Doctoral Thesis: Near-optimal Learning in Sequential Games
Abstract: In the presence of multiple learning agents, sequential decision making problems become sequential games. Instead of finding an optimal policy as in single agent setting, now the learning objective is to find a Nash equilibrium. Just like the other machine learning paradigm, reinforcement learning agents are hungry for data, so sample efficiency is always a key concern. In this thesis, we study one of the most fundamental questions in learning in sequential games:
1.(Lower bound) How many samples are necessary to find a Nash equilibrium in sequential game, no matter what learning algorithm is used?

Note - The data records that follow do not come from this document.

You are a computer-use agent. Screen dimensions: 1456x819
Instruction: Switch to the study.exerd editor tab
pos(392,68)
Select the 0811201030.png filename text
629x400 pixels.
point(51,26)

2.(Upper bound) How to design (computationally) efficient learning algorithms with sharp sample complexity guarantees?
When the upper and lower bounds match each other, (minimax) optimal learning is achieved. In this thesis, we present near-optimal learning results for two kinds of sequential games:
1.Markov games (stochastic games), where all the agents can observe the underlying states.
2.Imperfect-information extensive-form games. Where different agents can have different observations given the same state
To achieve near-optimal learning, a series of novel algorithmic idea and analysis tools will be introduced, such as adaptive estimation uncertainty quantification (bonus design), certified policy, balanced exploration and log-partition function (dual) reformulation, which may be of independent interest.
- Date: Tuesday, February 28
- Time: 2:00 pm - 3:30 pm
- Category: Thesis Defense
- Location: 32-D463 (Star)
Additional Location Details:
Thesis Committee: Prof. Suvrit Sra (Advisor)
Prof. Constantinos Daskalakis, Prof. Chi Jin (Princeton)